Les archiducs profitèrent de cette période de paix pour prendre une série de mesures politiques, économiques et sociales.
Sur le plan législatif
Les Pays-Bas étaient encore régis par une multiplicité de législations et de particularismes correspondant à l’indépendance des provinces les unes par rapport aux autres.

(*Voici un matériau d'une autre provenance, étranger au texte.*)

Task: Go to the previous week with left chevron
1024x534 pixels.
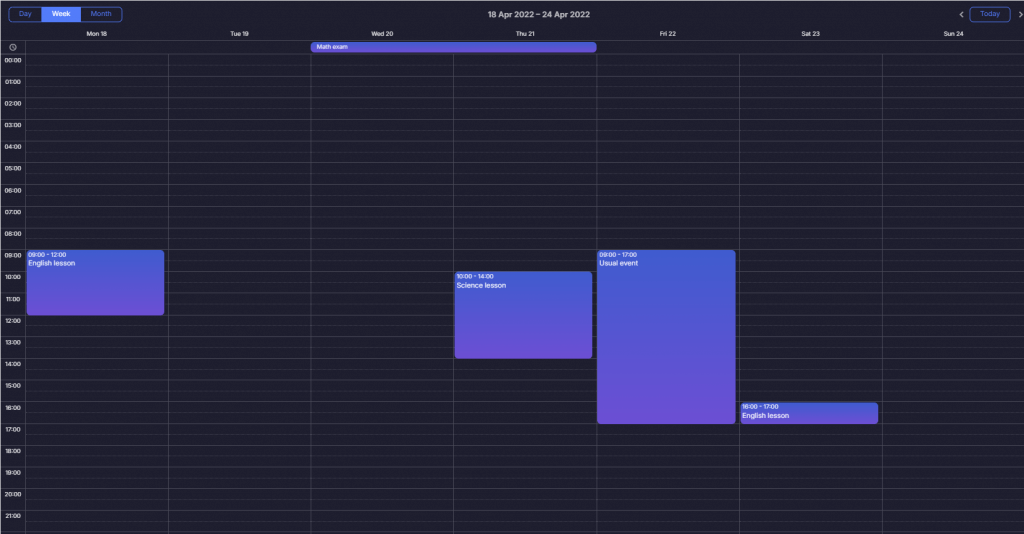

En 1611, les archiducs firent procéder à la refonte du droit civil et criminel de toutes les provinces. Ce travail aboutit à la mise en œuvre des 47 articles de l’Edit perpétuel rendu obligatoire dans l’ensemble des Pays-Bas le 12 juillet 1611. Par la suite, ce premier code de lois belge sera complété par l’homologation de 36 coutumes et d’un grand nombre de réformes en matière de droit et de procédure.
Aspect financier
Les archiducs créèrent l’impôt permanent mais, dans le souci de respecter les privilèges, ils consultaient annuellement chaque province. Il s’agissait bien sûr d’une simple formalité car personne n’aurait osé refuser l’impôt !
Quelques autres impôts sont venus renflouer les caisses de l’Etat :
- Des droits sur l’entrée et la sortie des marchandises à destination ou venant des Provinces Unies
- Des subsides exceptionnels
- L’octroi de titres de noblesse et les revenus du domaine
Les archiducs ont également veillé à réaliser l’assainissement monétaire en interdisant la sortie des métaux précieux et en proscrivant la circulation des espèces étrangères de mauvais aloi, devenues assez abondantes à la faveur des hostilités.
Enfin, il devenait impérieux de se pencher sur l’organisation du crédit. En effet, depuis la désertion des financiers étrangers au cours de la seconde moitié du 16e siècle, les Juifs et les Lombards étaient les seuls à tenir des « tables de prêts » et pratiquaient sans vergogne des taux usuraires allant jusqu’à 40 %. Pour mettre fin à ces abus, l’archiduchesse chargea Wenceslas Cobergher, un ingénieur anversois, d’ériger des monts-de-piété où les petites gens pourraient emprunter sur gages à un taux réduit de 6 %.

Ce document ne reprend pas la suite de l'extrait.